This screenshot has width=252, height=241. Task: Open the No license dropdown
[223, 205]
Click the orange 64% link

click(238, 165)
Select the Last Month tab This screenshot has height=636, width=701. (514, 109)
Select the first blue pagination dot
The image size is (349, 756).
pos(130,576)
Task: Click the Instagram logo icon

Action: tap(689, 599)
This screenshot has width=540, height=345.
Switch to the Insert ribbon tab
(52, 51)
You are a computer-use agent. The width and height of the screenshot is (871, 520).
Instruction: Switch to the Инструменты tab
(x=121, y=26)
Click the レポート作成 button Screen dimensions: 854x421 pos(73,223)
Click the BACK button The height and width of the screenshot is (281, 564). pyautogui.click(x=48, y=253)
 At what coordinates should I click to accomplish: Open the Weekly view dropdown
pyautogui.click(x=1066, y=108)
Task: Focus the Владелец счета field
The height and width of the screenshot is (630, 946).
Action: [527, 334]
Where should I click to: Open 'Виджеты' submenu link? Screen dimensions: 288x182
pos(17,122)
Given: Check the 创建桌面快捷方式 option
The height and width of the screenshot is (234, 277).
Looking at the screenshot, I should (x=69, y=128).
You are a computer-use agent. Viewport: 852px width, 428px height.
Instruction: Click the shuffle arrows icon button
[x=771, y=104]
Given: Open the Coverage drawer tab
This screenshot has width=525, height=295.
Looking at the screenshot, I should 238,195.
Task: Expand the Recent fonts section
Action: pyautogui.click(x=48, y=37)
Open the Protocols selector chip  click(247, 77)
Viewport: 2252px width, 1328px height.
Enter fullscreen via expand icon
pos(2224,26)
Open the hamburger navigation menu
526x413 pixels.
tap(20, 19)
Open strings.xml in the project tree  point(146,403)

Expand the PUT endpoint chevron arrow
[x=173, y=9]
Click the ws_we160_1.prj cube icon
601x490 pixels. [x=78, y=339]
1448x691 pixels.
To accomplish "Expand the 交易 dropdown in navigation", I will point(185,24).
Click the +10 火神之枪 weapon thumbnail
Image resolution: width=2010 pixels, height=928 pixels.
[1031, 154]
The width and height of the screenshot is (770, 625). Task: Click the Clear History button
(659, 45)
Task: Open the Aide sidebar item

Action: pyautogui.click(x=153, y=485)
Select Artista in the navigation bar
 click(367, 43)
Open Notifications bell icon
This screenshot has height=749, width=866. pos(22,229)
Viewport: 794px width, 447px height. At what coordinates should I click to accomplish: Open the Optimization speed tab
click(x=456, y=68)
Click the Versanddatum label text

YOUR TASK: Copy out all of the entries above word for word, without changing a single character.

IN RESPONSE:
This screenshot has width=252, height=241. Task: Open the No license dropdown
[223, 205]
Click the orange 64% link

click(238, 165)
Select the Last Month tab This screenshot has height=636, width=701. (514, 109)
Select the first blue pagination dot
The image size is (349, 756).
pos(130,576)
Task: Click the Instagram logo icon

Action: tap(689, 599)
This screenshot has width=540, height=345.
Switch to the Insert ribbon tab
(52, 51)
You are a computer-use agent. The width and height of the screenshot is (871, 520).
Instruction: Switch to the Инструменты tab
(x=121, y=26)
Click the レポート作成 button Screen dimensions: 854x421 pos(73,223)
Click the BACK button The height and width of the screenshot is (281, 564). pyautogui.click(x=48, y=253)
 At what coordinates should I click to accomplish: Open the Weekly view dropdown
pyautogui.click(x=1066, y=108)
Task: Focus the Владелец счета field
The height and width of the screenshot is (630, 946).
Action: [527, 334]
Where should I click to: Open 'Виджеты' submenu link? Screen dimensions: 288x182
pos(17,122)
Given: Check the 创建桌面快捷方式 option
The height and width of the screenshot is (234, 277).
Looking at the screenshot, I should (x=69, y=128).
You are a computer-use agent. Viewport: 852px width, 428px height.
Instruction: Click the shuffle arrows icon button
[x=771, y=104]
Given: Open the Coverage drawer tab
This screenshot has width=525, height=295.
Looking at the screenshot, I should 238,195.
Task: Expand the Recent fonts section
Action: pyautogui.click(x=48, y=37)
Open the Protocols selector chip  click(247, 77)
Viewport: 2252px width, 1328px height.
Enter fullscreen via expand icon
pos(2224,26)
Open the hamburger navigation menu
526x413 pixels.
tap(20, 19)
Open strings.xml in the project tree  point(146,403)

Expand the PUT endpoint chevron arrow
[x=173, y=9]
Click the ws_we160_1.prj cube icon
601x490 pixels. [x=78, y=339]
1448x691 pixels.
To accomplish "Expand the 交易 dropdown in navigation", I will point(185,24).
Click the +10 火神之枪 weapon thumbnail
Image resolution: width=2010 pixels, height=928 pixels.
[1031, 154]
The width and height of the screenshot is (770, 625). Task: Click the Clear History button
(659, 45)
Task: Open the Aide sidebar item

Action: pyautogui.click(x=153, y=485)
Select Artista in the navigation bar
 click(367, 43)
Open Notifications bell icon
This screenshot has height=749, width=866. pos(22,229)
Viewport: 794px width, 447px height. At what coordinates should I click to accomplish: Open the Optimization speed tab
click(x=456, y=68)
Click the Versanddatum label text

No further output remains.